Selected extract:
OpenClinica User Manual/SAS

From Wikibooks, open books for an open world
Jump to: navigation, search

Using CDISC ODM 1.3 with OpenClinica Extensions to export to SAS[edit]

SAS can import data in a number of formats. For OpenClinica version 3.x the obvious choice, due to its portability and SAS's import facilities, is CDISC ODM 1.3 XML.

The CDISC ODM 1.3 XML with OpenClinica extensions format includes two types of data:

  1. CDISC ODM 1.3 specification data (which SAS's libname knows how to import)
  2. OpenClinica extensions data (which SAS can be told how to pick up with a mapping file)

Most of the useful data is CDISC ODM 1.3, but some useful data is 'hidden' in OpenClinica extensions sections (e.g. DateOfBirth, Sex and Event Start Dates).

SAS doesn't import OpenClinica Extensions by default[edit]

OpenClinica extensions aren't part of the CDISC ODM 1.3 specification, and need to be imported separately. The code below uses a mapping file (extensions.xml) to import some, but not all, of the extensions. Other OpenClinica extensions can be picked up from the data file by altering the mapping file appropriately - OpenClinica extensions are tags and attributes in the data file that have the Openclinica prefix, some of which are important. The only place to obtain the Study Subject ID is by using OpenClinica:StudySubjectId - the SubjectKey refers to the internal OID, which doesn't change even if the Study Subject ID does (the OID remains SS_TEST, even if the Study Subject ID is changed to Test 2). The CDISC ODM 1.3 schema generated by OpenClinica is also documented at Openclinica.com/tools/odm-doc.

(Collected data entries)
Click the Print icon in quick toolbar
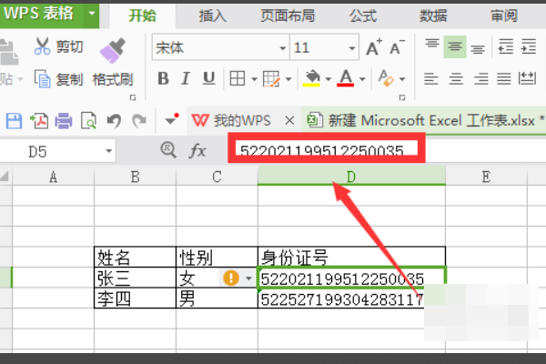This screenshot has width=546, height=364. click(64, 119)
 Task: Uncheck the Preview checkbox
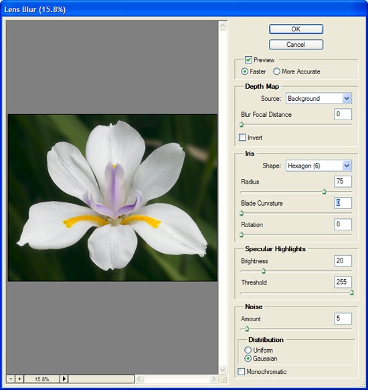(248, 59)
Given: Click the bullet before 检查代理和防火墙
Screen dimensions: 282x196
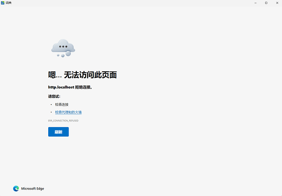Looking at the screenshot, I should tap(51, 112).
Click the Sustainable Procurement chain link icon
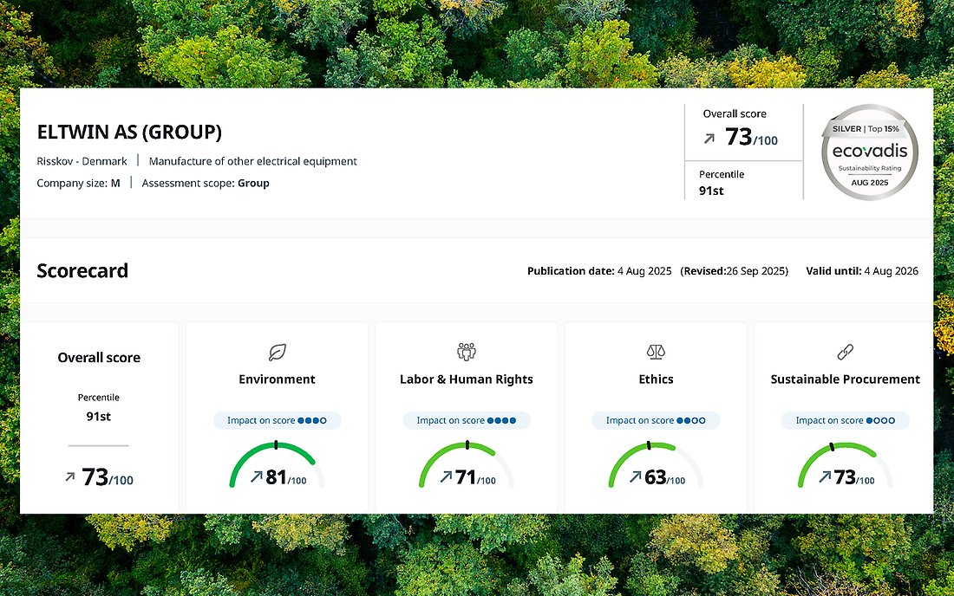The width and height of the screenshot is (954, 596). coord(845,352)
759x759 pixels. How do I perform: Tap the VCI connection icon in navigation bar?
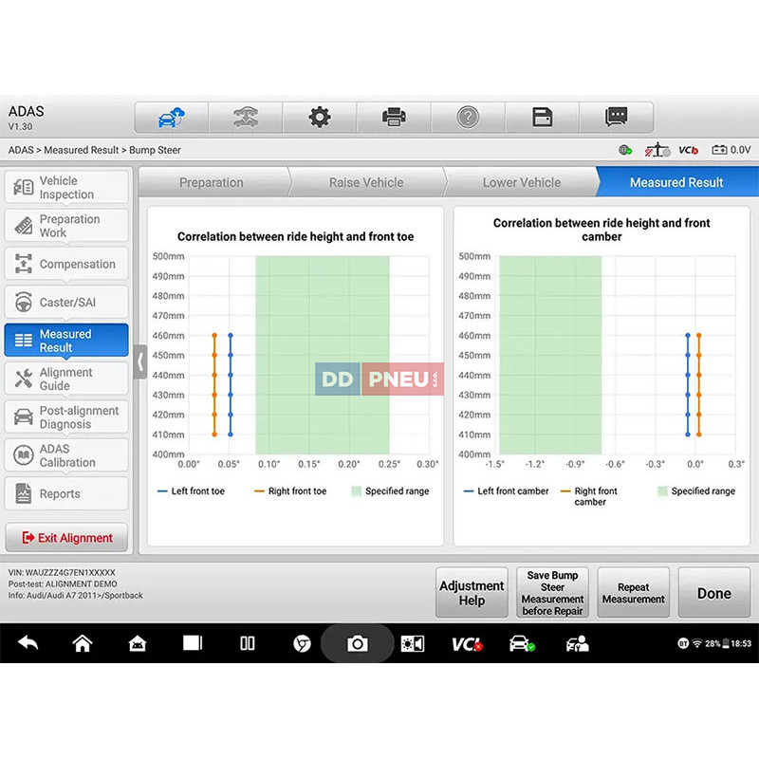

Required tasks:
1. From the page on exporting OpenClinica data to SAS, list the examples it gives of useful data found in the OpenClinica extensions sections.
2. Write a continuation of the page on exporting OpenClinica data to SAS, starting after its final sentence.

Written responses:
1. DateOfBirth, Sex, Event Start Dates

2.
How to import CDISC ODM 1.3 XML with OpenClinica extensions into SAS[edit]

Download the mapping file.

Our init.sas file has pointers to directories containing:

  1. The data to be imported
  2. The mapping file to import OpenClinica Extension data
%let orig=C:\Users\<user>\Documents\<study>\Original Data\;
%let maps=C:\Users\<user>\Documents\<study>\Map\;

We import using the CDISC ODM 1.3 XML using the libname command (proc cdisc is deprecated as of SAS 9.2). The import.sas file first imports the CDISC ODM file, then imports the OpenClinica Extensions.

* Import Screening XML file;
 
filename odm0 "&orig.<filename>.xml";
libname odm0 xml xmltype=CDISCODM FormatActive=YES FormatNoReplace=NO FormatLibrary="WORK"; 
 
* Create ODM dataset;
 
data odm0blood;
	set odm0.Blood;
run;
 
* Import OpenClinica extensions values from Screening XML file;
 
filename ex0 "&orig.<filename>.xml";
filename sx0emap "&maps.extensions.xml";
libname ex0 xml92 xmlmap=sx0emap access=READONLY;
 
* Create OpenClinica extensions dataset;
 
data studyeventdata0;
	length __SUBJECTKEY $100.;
	set ex0.Studyeventdata;
run;

Issues with importing CDISC ODM 1.3[edit]

SAS doesn't like Partial Dates[edit]

CDISC ODM 1.3 includes a specification for a data type called partial date, which SAS can't import (it throws an error when you try to read the file). You may choose to not have partial dates in your study and use a text field instead, validated by a regular expression. Alternatively you can modify the XML export before it is imported to change partial dates to text fields (see below).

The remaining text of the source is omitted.